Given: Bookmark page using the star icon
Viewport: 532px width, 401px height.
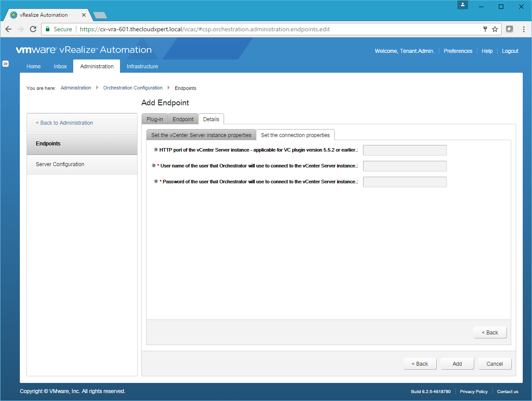Looking at the screenshot, I should point(495,29).
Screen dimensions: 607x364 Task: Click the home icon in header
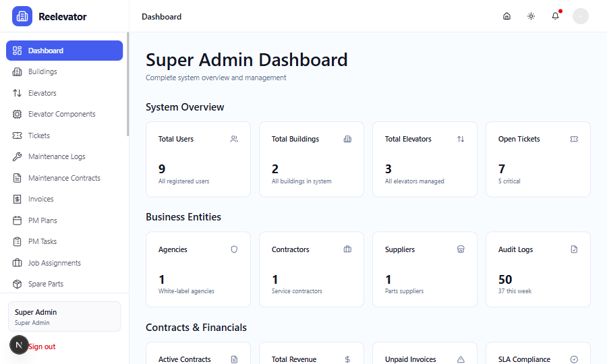[x=507, y=16]
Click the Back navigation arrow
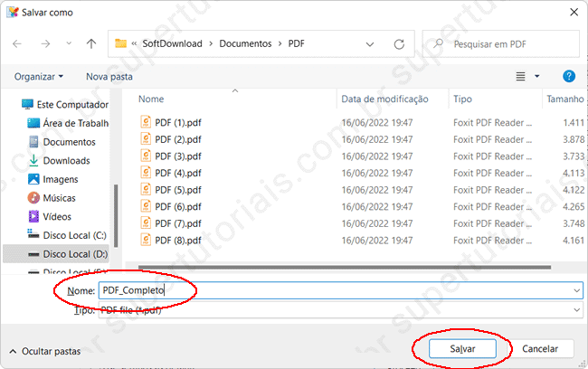588x369 pixels. [x=18, y=43]
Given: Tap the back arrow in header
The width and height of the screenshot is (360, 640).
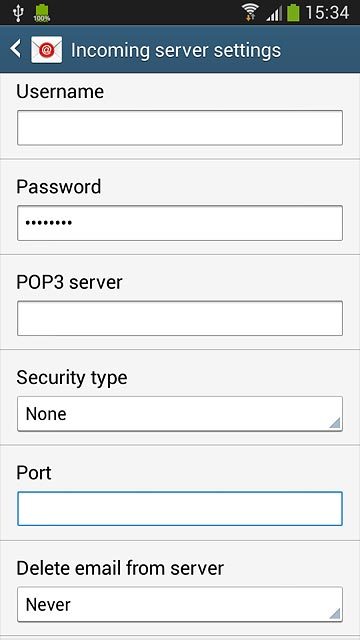Looking at the screenshot, I should click(16, 49).
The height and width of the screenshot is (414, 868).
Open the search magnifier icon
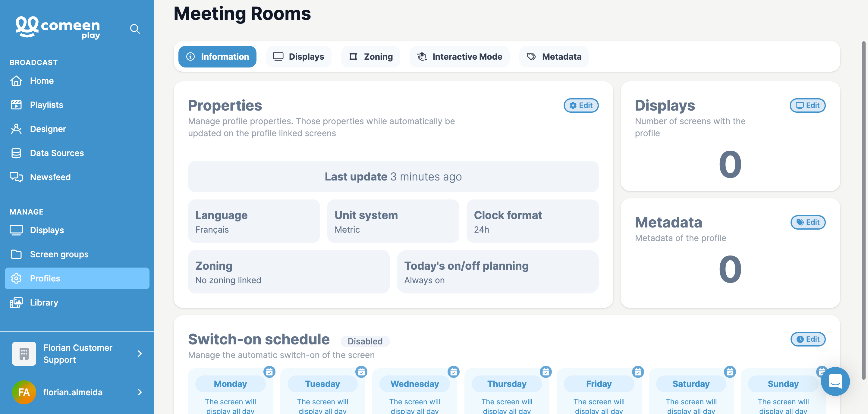(x=135, y=29)
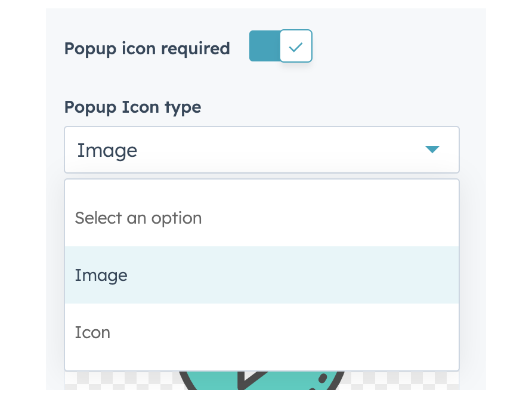Click the "Icon" option text label
Screen dimensions: 532x399
pyautogui.click(x=92, y=332)
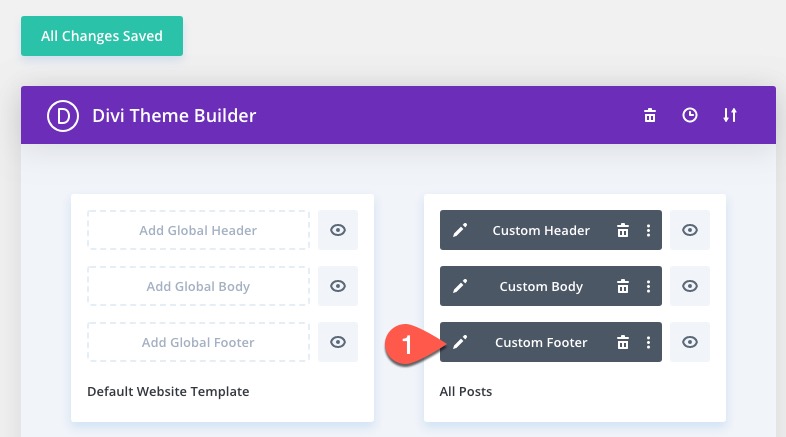Edit Custom Header with pencil icon

(460, 230)
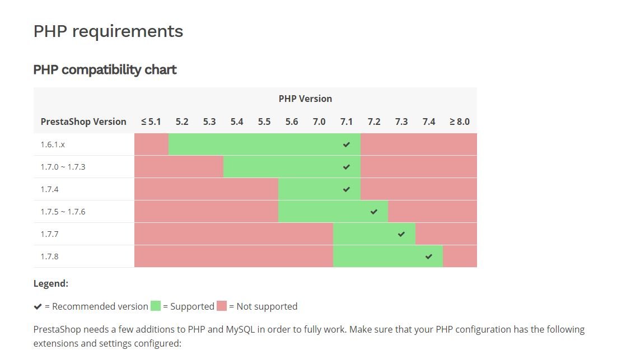Viewport: 631px width, 364px height.
Task: Click the checkmark in the 1.6.1.x row
Action: pyautogui.click(x=347, y=144)
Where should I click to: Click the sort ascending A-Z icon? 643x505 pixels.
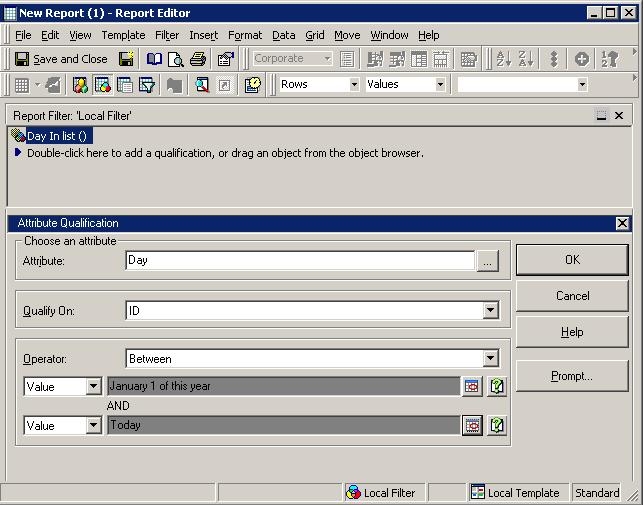click(x=505, y=59)
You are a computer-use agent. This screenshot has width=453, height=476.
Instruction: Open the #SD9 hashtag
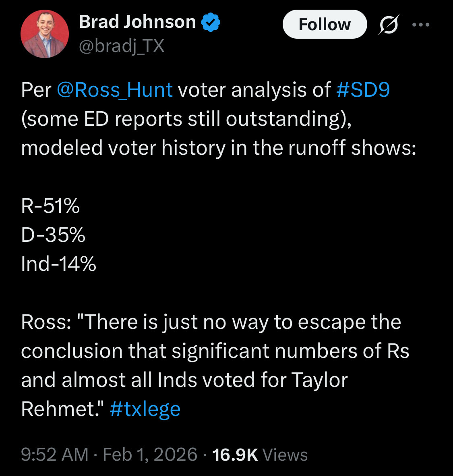pos(363,89)
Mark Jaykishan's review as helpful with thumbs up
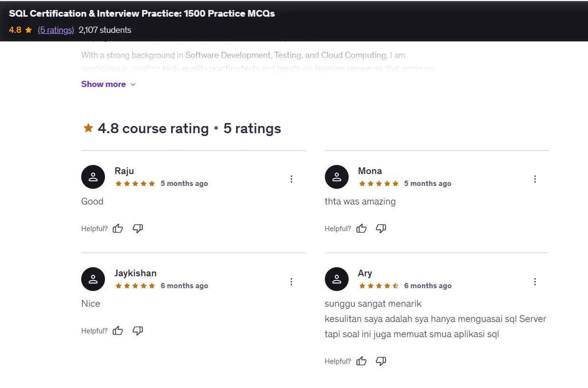Screen dimensions: 588x388 pyautogui.click(x=118, y=331)
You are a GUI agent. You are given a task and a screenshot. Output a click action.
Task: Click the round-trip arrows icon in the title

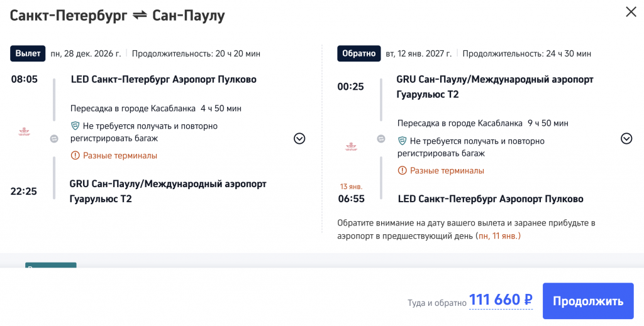140,16
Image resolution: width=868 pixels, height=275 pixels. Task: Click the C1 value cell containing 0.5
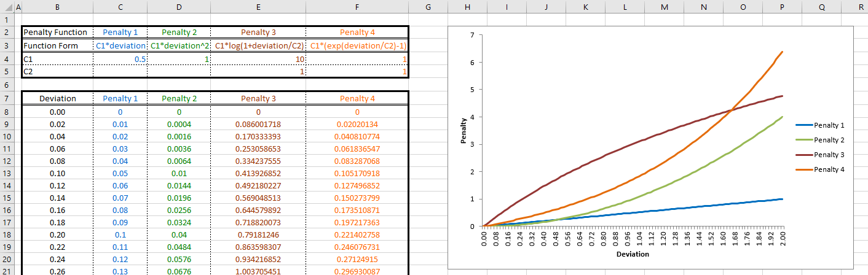[x=120, y=59]
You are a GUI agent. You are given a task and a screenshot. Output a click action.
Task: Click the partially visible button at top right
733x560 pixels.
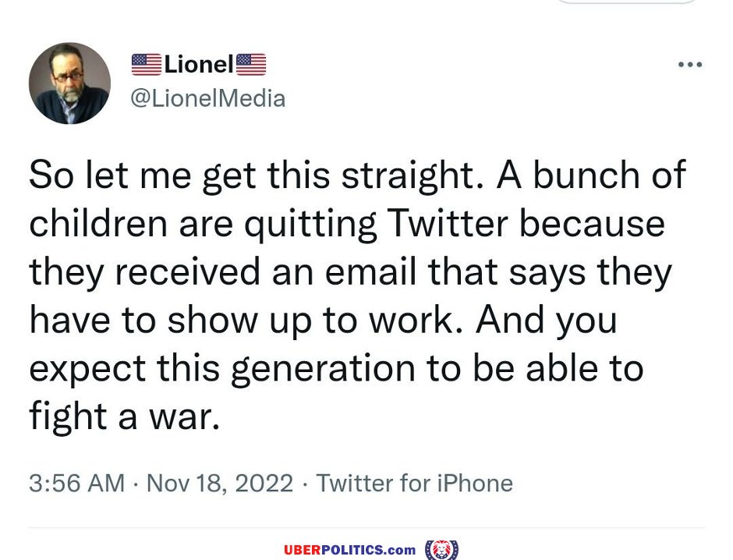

YOUR ASSIGNMENT: Starting with the line that contains "Image resolution: width=868", print every remaining line of the records above, exactly as it stands. Do not print the pictures.

EXERCISE RESULT:
Image resolution: width=868 pixels, height=275 pixels. Task: Click the C1 value cell containing 0.5
[x=120, y=59]
You are a GUI agent. You are given a task and a screenshot. Output a click action.
Task: Click the partially visible button at top right
733x560 pixels.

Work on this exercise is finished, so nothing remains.